If at all possible look for the 63-65 boys Stingray and any parts pertaining to these bikes. Short frames are the premium here.
Good luck on your search.


----------



## stoney (Jul 2, 2022)

60sstuff said:


> Early Stingrays !
> 
> I started in the Stingray hobby by assembling all the Krates years ago, but realized the Early Unrestored Survivor Stingrays are the Big prize.
> After all, that’s where it all began in ‘63.
> ...



Killer collection


----------



## jeffklim (Jul 2, 2022)

stingray jr's are very cool smaller but proportionate frame and 20 in. wheels


----------



## Brian (Jul 2, 2022)

Goldenrod said:


> I personally like Whizzers on Schwinn's. and all other motor bikes.  Like oddball bikes and Raleighs.  I like to design custom built parade bikes.  I have a pedal car and two Cushmans.

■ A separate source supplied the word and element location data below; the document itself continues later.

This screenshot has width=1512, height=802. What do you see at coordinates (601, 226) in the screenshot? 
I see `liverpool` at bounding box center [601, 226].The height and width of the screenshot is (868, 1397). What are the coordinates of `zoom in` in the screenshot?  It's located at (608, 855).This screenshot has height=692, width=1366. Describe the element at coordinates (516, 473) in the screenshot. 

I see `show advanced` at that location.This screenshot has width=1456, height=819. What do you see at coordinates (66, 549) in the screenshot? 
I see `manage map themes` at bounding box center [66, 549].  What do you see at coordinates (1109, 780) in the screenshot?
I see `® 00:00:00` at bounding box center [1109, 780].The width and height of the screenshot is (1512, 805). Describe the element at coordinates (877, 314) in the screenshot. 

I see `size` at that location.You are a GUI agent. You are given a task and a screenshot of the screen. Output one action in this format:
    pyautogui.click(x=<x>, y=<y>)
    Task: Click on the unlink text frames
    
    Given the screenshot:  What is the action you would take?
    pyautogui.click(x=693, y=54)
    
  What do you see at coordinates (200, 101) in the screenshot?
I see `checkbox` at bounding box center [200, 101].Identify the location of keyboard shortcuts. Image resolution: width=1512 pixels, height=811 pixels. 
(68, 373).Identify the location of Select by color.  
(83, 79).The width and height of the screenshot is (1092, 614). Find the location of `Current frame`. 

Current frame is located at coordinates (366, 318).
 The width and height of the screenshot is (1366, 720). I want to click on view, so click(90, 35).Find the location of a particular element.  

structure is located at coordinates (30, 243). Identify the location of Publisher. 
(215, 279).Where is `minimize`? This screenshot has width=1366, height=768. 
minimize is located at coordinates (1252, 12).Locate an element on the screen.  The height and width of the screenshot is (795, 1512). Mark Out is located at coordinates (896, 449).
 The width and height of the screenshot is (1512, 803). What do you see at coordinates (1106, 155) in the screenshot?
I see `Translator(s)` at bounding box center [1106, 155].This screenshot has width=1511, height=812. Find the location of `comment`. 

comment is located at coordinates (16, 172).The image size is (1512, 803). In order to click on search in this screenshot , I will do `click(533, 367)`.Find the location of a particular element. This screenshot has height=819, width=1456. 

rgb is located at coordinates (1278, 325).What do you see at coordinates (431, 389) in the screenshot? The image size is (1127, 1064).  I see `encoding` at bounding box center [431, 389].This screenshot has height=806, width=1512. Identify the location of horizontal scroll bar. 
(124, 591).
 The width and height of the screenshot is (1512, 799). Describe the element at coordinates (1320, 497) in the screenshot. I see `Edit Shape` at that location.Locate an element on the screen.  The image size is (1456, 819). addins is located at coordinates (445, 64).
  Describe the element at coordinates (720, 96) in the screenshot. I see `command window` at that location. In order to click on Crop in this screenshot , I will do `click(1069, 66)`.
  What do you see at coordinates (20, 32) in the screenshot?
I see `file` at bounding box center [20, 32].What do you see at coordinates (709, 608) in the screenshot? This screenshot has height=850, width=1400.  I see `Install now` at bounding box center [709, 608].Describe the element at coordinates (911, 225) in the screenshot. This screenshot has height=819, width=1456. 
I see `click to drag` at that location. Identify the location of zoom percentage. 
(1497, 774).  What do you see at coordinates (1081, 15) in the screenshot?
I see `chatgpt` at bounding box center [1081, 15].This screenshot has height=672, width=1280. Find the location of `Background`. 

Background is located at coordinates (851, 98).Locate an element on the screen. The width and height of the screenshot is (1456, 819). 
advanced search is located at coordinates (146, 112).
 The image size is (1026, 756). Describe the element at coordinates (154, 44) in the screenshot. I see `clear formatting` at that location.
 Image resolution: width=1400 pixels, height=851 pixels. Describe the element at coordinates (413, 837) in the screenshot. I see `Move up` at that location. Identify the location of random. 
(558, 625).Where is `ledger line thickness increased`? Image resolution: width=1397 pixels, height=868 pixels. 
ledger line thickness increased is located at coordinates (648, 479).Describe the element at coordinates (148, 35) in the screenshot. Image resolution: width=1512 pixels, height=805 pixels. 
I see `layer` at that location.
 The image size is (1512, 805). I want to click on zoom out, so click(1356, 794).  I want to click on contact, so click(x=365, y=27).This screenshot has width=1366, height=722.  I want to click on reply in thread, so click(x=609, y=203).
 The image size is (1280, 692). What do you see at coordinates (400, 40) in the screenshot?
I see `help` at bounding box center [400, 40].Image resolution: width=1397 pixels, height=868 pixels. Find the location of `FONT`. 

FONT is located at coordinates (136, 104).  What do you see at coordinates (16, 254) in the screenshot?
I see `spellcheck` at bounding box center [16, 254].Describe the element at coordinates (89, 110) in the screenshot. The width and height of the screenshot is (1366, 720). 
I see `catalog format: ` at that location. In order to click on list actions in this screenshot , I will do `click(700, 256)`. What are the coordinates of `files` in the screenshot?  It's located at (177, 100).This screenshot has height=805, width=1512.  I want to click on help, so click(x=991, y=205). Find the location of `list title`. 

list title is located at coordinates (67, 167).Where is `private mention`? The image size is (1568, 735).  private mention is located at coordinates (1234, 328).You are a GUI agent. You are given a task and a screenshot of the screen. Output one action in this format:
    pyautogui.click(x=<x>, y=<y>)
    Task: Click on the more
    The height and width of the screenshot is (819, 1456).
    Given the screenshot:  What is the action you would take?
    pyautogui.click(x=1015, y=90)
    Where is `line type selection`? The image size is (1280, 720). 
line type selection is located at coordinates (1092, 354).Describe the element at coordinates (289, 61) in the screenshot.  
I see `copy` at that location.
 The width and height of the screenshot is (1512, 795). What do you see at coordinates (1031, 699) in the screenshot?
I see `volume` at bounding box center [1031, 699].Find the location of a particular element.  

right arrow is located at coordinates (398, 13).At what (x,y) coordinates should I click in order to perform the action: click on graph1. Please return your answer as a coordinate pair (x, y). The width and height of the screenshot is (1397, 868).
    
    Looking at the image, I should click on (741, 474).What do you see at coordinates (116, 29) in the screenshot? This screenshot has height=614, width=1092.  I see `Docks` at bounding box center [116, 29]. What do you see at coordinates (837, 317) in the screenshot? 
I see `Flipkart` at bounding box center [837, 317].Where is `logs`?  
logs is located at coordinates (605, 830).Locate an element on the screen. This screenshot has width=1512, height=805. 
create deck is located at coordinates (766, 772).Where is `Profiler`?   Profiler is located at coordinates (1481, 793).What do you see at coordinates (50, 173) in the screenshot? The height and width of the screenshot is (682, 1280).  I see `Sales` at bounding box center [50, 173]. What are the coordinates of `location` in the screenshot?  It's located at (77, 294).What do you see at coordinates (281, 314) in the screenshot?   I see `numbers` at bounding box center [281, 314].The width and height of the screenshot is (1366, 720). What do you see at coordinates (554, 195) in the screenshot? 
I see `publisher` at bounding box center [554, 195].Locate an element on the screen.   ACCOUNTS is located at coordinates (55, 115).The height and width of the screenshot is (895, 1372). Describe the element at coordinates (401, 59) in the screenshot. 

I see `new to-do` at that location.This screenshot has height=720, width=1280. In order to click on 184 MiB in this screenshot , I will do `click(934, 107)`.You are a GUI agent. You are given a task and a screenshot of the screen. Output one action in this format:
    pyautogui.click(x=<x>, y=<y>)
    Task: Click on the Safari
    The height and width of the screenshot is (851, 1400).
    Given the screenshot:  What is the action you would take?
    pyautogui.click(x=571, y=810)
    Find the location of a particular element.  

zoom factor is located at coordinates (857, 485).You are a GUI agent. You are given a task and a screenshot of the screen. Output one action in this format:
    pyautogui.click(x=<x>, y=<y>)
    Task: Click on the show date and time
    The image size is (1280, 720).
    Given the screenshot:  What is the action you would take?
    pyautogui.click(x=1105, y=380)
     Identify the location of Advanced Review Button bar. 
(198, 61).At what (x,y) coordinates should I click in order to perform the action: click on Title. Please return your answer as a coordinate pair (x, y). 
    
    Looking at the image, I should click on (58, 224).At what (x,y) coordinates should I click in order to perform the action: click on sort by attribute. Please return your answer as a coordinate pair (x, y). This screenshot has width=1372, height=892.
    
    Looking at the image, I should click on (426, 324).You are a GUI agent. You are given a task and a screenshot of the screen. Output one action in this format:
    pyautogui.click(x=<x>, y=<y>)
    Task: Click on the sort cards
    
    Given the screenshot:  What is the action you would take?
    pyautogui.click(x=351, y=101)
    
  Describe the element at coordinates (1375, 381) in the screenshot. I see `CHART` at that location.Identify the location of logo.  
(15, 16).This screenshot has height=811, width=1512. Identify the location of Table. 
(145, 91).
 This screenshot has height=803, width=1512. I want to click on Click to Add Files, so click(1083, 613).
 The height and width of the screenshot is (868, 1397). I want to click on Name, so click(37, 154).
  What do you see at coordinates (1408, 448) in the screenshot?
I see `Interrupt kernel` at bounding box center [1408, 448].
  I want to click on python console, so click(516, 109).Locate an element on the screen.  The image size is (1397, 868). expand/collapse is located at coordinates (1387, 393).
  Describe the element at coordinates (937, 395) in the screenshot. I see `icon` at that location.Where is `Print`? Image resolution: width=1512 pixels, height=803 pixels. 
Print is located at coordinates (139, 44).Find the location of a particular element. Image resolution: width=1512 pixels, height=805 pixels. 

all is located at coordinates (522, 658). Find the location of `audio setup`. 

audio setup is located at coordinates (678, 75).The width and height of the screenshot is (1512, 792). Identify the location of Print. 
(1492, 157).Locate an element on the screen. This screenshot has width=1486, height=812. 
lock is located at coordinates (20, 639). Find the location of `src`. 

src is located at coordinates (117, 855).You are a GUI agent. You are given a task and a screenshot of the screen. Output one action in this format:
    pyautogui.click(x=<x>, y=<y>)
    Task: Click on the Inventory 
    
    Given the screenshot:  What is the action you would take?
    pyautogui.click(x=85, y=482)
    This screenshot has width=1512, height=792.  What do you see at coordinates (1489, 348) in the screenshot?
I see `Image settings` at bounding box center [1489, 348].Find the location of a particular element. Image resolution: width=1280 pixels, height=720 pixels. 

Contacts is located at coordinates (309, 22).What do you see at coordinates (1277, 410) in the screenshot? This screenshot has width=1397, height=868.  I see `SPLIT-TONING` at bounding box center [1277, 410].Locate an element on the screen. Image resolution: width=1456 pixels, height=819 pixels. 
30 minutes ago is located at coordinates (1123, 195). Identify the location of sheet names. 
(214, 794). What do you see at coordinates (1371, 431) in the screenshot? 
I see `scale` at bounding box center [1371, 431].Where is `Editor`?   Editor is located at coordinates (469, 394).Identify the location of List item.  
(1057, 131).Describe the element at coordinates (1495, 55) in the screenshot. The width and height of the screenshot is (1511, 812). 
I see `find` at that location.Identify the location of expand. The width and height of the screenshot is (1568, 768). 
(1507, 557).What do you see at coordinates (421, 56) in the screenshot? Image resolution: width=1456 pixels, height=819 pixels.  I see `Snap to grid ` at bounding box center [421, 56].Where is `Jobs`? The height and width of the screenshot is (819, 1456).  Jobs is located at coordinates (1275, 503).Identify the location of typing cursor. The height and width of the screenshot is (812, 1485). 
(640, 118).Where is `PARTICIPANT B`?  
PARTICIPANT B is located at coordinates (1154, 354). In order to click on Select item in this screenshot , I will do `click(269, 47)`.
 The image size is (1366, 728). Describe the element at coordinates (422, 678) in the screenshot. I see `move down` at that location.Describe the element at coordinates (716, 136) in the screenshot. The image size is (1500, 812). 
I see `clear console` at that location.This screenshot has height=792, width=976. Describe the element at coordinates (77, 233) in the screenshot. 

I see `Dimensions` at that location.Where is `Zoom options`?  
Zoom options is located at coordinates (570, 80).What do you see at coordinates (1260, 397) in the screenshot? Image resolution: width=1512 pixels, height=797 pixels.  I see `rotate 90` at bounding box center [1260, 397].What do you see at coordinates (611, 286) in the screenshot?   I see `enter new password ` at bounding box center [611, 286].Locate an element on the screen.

I mention this to show how broad the hobby can be even in just one person's garage.  We shouldn't just preserve bikes even though there are more old bikes than people willing to save them.
> This hobby is more noble  than golf or spending money to be a bar fly?  You are more likely to have a babe next to you while swinging a stick and then chugging a brew.  No rust or grease to break or foul painted fingernails.



Well put,…


----------



## Brian (Jul 2, 2022)

60sstuff said:


> Early Stingrays !
> 
> I started in the Stingray hobby by assembling all the Krates years ago, but realized the Early Unrestored Survivor Stingrays are the Big prize.
> After all, that’s where it all began in ‘63.
> ...



Wow! Nice collection you got there!
Thanks for the advise


----------



## Billythekid (Jul 3, 2022)

Square top sissy bars 
Anything in great above average condition 
Anything you like don’t always think about the money aspect this is supposed to be fun 
Lil tigers always bring good money 
S2 wheels on the girls models


----------



## Brian (Jul 3, 2022)

Billythekid said:


> Square top sissy bars
> Anything in great above average condition
> Anything you like don’t always think about the money aspect this is supposed to be fun
> Lil tigers always bring good money
> S2 wheels on the girls models



Appreciate that information. Thank you!


----------



## Brian (Jul 31, 2022)

The continuation of this is in a new thread in general discussion under Good Finds “Again”


----------



## Bill in Bama (Aug 16, 2022)

I have a line on a cotton picker …. I offered 500$ In 2020… sight unseen and was turned down! But things have changed… I’ll talk to dude this week! Last time i had eyes on it.. it was almost complete… the front rim was diff. Anyone interested? This is a bike of a coworker’s husband! They need money! So make a welcome offer! I’ll ask! The front rim was absent the disc brakes!?


----------



## Brian (Aug 16, 2022)

Bill in Bama said:


> I have a line on a cotton picker …. I offered 500$ In 2020… sight unseen and was turned down! But things have changed… I’ll talk to dude this week! Last time i had eyes on it.. it was almost complete… the front rim was diff. Anyone interested? This is a bike of a coworker’s husband! They need money! So make a welcome offer! I’ll ask! The front rim was absent the disc brakes!?



Sending you a PM on this. Thanks


----------